Thanks for all of your comments regarding my last "doc" appt. It helps to know that most people have run into this at one point or the other. I experienced alot of this type of treatment when I was trying to find the cause of my chronic pelvic pain years ago - until finally getting the diagnosis of IC. I'll never forget the FEMALE ob/gyn doc who patted me on my knee and said "honey, some women just hurt more than others"...........yeah I have stopped myself many times from showing back up in her office with pictures of my bleeding bladder.

I've been fortunate so far down this path, and haven't experienced that so I was a bit taken aback by an infectious disease specialist treating me that way, but lesson learned.

My regular doctor returns at the end of the month and we will be discussing the work situation further. I'm feeling a bit lead around at the moment. I am having accomodations denied (like officially reducing my hours so I can stop burning up my paid time off), like being sent to see this doctor and given 4 days off when I informed them either I had to work mostly from home or take some EXTENDED time off, and being given different answers all the time about if it's possible to do my job from home.

So I'm going to take the Fibro diagnosis also, (it is possible - since my pain levels and fatigue levels are close to each other - although the fatigue is always just a bit higher), what's one more diagnosis that half the world doesn't believe in right? So this gives me a grand total of 3.......goody goody.

My husband is hoping that something is going to come back with my thyroid (because that's fixable and all) - he is still telling me that I refuse to be optomistic. AGAIN I'm just being realistic - but he can keep hoping all he wants.


  1. What is it with this optimistic/realistic bit that other people have for us? I always get told that I need to be optimistic and stop taking about long recovery is and if it's even possible, etc etc, but I kind of feel like being too optimistic (blindly so?) is almost dangerous in its own way. If we don't have a healthy dose of realism about our condition, we'll constantly keep pushing ourselves beyond our abilities and make ourselves sicker. Maybe it's just me, but I always get so irritated when people tell me to be optimistic (even though I do get what they mean).
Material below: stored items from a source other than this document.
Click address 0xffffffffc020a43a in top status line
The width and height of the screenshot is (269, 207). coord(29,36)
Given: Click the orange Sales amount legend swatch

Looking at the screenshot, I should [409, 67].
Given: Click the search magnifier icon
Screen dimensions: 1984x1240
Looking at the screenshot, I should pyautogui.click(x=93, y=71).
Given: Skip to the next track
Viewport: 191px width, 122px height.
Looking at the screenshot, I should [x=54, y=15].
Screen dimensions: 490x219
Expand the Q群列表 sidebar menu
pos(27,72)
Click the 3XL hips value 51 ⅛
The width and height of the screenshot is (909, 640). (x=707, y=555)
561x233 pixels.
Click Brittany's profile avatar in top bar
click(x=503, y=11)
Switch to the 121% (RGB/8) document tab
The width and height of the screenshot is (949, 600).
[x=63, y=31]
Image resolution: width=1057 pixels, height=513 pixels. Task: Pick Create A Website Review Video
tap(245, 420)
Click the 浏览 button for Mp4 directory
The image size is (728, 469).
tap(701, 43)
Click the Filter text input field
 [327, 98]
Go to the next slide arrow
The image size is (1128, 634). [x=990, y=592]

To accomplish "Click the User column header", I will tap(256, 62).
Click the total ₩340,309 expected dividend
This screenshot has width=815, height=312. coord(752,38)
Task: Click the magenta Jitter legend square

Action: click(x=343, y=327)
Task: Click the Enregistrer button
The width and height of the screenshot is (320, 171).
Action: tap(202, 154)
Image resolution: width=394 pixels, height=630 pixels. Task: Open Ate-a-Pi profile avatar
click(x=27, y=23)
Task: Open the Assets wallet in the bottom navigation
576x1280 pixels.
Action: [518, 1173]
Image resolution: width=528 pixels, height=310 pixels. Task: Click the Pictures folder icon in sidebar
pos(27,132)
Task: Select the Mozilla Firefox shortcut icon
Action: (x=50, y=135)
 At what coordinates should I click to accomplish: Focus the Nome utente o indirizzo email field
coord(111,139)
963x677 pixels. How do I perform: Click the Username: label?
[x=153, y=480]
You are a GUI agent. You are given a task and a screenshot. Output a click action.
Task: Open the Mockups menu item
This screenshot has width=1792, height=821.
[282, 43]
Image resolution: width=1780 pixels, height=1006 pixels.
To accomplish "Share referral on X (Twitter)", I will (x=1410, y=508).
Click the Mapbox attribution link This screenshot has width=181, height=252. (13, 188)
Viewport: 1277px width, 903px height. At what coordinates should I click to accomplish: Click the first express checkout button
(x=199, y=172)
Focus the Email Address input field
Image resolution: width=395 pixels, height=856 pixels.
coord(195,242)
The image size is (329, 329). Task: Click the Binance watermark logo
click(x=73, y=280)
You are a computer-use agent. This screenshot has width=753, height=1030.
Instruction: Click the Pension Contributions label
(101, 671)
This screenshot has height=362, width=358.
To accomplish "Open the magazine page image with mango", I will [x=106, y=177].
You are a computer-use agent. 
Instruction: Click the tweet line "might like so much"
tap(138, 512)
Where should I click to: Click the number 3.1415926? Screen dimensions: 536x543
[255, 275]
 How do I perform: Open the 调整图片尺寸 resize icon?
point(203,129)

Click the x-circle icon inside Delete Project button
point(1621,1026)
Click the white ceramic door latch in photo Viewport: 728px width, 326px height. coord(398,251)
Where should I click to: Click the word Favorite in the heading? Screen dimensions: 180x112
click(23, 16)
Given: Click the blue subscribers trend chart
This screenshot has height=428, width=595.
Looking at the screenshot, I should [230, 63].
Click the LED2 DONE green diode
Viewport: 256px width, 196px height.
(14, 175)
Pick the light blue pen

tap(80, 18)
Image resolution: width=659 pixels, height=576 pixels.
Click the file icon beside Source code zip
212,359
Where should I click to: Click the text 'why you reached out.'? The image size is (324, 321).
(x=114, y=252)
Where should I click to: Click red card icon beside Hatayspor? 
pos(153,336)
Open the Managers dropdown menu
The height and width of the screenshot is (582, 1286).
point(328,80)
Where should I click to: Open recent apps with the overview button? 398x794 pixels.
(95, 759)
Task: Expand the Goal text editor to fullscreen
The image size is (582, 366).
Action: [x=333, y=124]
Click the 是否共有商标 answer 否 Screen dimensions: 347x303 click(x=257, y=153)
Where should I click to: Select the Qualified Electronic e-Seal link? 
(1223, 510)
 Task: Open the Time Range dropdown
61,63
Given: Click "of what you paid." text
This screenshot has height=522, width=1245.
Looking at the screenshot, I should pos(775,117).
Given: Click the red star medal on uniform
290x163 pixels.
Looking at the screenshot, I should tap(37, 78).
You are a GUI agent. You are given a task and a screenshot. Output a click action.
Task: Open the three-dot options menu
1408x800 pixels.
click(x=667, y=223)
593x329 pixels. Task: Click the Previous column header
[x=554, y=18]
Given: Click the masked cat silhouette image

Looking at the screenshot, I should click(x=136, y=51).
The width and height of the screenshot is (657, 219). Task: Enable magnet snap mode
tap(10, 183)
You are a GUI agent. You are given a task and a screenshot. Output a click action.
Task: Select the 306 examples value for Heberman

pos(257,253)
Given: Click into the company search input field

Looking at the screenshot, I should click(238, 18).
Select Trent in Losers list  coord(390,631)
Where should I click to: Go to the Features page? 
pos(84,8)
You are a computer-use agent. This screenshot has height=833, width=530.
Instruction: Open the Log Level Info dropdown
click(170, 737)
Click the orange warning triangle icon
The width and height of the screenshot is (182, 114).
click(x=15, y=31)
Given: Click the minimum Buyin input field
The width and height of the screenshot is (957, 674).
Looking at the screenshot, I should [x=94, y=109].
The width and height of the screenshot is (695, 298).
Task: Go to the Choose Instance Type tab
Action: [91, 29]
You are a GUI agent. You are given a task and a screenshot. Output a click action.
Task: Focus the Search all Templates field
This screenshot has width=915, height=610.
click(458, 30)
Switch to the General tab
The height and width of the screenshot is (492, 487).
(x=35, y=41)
    Anyway, hope things with work get resolved soon. =/ I can imagine how frustrating and out of control it must feel!

  2. DolceVita-

    Thanks for the comment - for ME - I can't be too optimistic because then I'm denying the reality (which I'm still trying to accept). He sees it as I always have to look at the bad........not trying to be mean but there isn't too much good going on in the health department. If I continue to get my hopes up that its really this or that - I will be crushed to have to accept AGAIN that it's CFS/FM. I think this is his way of coping (as Lee Lee mentioned previously) - I just don't know how he's going to handle it when the reality hits HIM.